• **BRIEF**
Copy each line below that includes "agent".
*** INPUT DATA ***
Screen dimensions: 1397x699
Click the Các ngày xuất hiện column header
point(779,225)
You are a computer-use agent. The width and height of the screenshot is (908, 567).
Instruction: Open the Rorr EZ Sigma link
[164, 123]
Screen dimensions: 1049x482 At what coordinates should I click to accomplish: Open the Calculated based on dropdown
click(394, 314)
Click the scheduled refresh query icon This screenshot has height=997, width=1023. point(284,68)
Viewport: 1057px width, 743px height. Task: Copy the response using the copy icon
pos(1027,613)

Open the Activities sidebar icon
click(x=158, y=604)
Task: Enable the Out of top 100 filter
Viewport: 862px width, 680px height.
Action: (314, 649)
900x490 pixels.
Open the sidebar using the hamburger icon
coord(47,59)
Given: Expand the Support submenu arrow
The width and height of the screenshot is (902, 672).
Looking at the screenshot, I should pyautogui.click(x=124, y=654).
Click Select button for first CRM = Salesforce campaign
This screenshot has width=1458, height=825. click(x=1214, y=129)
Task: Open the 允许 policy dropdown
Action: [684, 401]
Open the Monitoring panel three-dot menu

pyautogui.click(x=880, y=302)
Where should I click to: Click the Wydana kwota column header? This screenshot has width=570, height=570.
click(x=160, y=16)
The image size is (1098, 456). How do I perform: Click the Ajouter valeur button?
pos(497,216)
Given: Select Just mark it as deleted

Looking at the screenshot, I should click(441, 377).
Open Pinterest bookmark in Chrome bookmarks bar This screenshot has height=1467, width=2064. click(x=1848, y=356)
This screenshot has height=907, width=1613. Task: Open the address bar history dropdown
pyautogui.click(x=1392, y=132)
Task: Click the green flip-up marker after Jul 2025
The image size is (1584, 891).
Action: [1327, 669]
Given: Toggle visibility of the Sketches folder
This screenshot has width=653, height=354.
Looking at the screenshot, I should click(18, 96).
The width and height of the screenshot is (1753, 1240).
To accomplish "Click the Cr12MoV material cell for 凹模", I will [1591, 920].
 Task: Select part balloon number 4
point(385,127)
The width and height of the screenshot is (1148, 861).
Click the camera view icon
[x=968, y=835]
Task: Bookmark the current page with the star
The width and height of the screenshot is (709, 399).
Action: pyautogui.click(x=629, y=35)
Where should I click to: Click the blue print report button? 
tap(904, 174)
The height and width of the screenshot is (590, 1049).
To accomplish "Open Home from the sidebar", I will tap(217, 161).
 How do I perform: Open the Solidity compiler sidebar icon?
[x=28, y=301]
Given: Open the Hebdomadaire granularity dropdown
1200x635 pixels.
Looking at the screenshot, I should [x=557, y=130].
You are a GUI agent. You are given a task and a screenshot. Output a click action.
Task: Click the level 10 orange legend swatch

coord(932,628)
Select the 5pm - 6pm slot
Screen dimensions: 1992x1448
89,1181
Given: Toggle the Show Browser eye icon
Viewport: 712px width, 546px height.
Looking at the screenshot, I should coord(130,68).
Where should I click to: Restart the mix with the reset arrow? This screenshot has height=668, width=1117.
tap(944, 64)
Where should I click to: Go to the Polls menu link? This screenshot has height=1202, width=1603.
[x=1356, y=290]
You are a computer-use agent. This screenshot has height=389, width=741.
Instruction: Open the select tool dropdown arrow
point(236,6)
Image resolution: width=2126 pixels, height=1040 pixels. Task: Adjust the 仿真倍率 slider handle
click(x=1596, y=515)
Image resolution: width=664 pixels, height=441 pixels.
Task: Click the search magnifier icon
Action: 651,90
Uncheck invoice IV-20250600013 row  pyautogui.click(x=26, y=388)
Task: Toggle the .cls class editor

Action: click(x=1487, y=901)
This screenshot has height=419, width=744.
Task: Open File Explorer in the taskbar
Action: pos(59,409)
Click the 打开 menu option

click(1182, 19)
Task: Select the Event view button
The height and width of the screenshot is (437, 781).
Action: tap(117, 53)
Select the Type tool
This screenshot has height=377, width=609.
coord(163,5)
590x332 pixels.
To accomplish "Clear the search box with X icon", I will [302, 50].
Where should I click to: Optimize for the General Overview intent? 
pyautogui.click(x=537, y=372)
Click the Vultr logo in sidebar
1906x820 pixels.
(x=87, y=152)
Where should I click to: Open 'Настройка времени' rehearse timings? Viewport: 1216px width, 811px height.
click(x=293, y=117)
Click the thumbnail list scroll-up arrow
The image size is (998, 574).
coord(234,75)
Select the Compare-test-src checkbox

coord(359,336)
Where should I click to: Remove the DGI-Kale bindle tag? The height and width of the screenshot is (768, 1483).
*** End of INPUT DATA ***
• **WRITTEN REPLY**
You are a computer-use agent. The width and height of the screenshot is (908, 567).
You are a GUI agent. You are given a task and a screenshot. Output a click action.
You are a computer-use agent. This screenshot has height=389, width=741.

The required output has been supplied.